SUPPLIED INFORMATION:
**********

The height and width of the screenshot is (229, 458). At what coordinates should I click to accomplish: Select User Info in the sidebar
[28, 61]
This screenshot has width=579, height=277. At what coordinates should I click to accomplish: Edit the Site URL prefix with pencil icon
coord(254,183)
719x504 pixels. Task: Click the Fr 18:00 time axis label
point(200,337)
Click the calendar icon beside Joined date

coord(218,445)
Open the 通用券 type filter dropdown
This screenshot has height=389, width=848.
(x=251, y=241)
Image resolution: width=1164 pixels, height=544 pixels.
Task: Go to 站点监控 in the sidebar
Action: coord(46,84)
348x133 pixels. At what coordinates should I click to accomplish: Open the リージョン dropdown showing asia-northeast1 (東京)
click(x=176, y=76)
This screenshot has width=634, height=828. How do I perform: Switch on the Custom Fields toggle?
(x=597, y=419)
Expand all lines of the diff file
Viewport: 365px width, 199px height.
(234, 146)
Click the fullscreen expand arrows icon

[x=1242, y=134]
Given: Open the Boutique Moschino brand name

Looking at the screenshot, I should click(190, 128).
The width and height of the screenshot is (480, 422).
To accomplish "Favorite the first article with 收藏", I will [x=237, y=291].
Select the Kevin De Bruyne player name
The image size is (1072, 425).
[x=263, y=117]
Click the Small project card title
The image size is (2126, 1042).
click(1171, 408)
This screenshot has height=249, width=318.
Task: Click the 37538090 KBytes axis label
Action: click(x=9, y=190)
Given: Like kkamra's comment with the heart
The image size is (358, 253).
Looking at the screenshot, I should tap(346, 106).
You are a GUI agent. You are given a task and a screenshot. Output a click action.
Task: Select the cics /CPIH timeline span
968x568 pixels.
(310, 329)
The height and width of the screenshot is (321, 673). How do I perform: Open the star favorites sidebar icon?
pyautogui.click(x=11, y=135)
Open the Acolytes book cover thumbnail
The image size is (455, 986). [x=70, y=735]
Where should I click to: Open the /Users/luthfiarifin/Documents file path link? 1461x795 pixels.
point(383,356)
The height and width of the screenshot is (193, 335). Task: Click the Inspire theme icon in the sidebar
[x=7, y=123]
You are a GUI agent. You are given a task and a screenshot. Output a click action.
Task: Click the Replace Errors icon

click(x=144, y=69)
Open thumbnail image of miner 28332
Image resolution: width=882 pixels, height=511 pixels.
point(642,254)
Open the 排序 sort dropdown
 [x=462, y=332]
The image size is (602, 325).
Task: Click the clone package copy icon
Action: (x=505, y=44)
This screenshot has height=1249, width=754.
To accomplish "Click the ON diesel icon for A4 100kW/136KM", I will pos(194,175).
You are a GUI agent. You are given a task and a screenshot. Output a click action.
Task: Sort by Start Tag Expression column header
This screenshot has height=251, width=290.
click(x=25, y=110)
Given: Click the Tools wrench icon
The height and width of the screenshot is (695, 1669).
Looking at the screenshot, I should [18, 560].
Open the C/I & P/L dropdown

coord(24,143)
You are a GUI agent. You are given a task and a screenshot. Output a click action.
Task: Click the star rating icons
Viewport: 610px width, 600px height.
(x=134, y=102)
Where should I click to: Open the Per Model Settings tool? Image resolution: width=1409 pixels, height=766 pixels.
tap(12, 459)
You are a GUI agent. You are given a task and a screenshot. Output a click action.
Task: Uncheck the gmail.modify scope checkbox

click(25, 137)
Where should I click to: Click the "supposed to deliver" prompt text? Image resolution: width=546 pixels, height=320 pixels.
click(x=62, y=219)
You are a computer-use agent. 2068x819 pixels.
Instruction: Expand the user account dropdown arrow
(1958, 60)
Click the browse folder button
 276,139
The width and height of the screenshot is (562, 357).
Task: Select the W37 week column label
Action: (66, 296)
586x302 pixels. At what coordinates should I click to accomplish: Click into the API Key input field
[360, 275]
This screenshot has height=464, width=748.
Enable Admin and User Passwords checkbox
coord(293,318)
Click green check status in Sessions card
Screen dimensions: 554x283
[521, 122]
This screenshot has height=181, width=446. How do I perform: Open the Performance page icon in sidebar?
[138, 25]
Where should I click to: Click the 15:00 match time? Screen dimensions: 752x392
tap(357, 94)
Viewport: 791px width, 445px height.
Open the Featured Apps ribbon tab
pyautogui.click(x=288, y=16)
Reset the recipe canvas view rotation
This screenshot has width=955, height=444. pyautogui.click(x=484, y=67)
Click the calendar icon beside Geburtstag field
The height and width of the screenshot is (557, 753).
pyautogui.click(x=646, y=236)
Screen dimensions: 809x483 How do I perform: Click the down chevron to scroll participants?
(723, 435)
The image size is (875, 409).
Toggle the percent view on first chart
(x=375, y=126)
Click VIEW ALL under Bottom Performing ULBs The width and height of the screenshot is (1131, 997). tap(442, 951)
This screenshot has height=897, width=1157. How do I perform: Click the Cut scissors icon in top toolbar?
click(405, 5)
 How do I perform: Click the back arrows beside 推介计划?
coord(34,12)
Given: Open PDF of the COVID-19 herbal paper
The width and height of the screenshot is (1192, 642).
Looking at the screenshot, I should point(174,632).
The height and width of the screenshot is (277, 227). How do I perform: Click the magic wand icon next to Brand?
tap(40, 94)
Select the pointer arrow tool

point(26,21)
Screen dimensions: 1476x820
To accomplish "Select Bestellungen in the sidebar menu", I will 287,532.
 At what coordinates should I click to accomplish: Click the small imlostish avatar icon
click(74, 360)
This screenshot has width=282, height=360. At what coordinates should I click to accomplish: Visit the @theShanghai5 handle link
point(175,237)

**********

TASK GOAL:
Starting at the line that contains "At what coordinates should I click to accomplish: Click the", restate word for word every line through the last one in the records above. Return nothing else.

THE ANSWER:
 At what coordinates should I click to accomplish: Click the small imlostish avatar icon
click(74, 360)
This screenshot has width=282, height=360. At what coordinates should I click to accomplish: Visit the @theShanghai5 handle link
point(175,237)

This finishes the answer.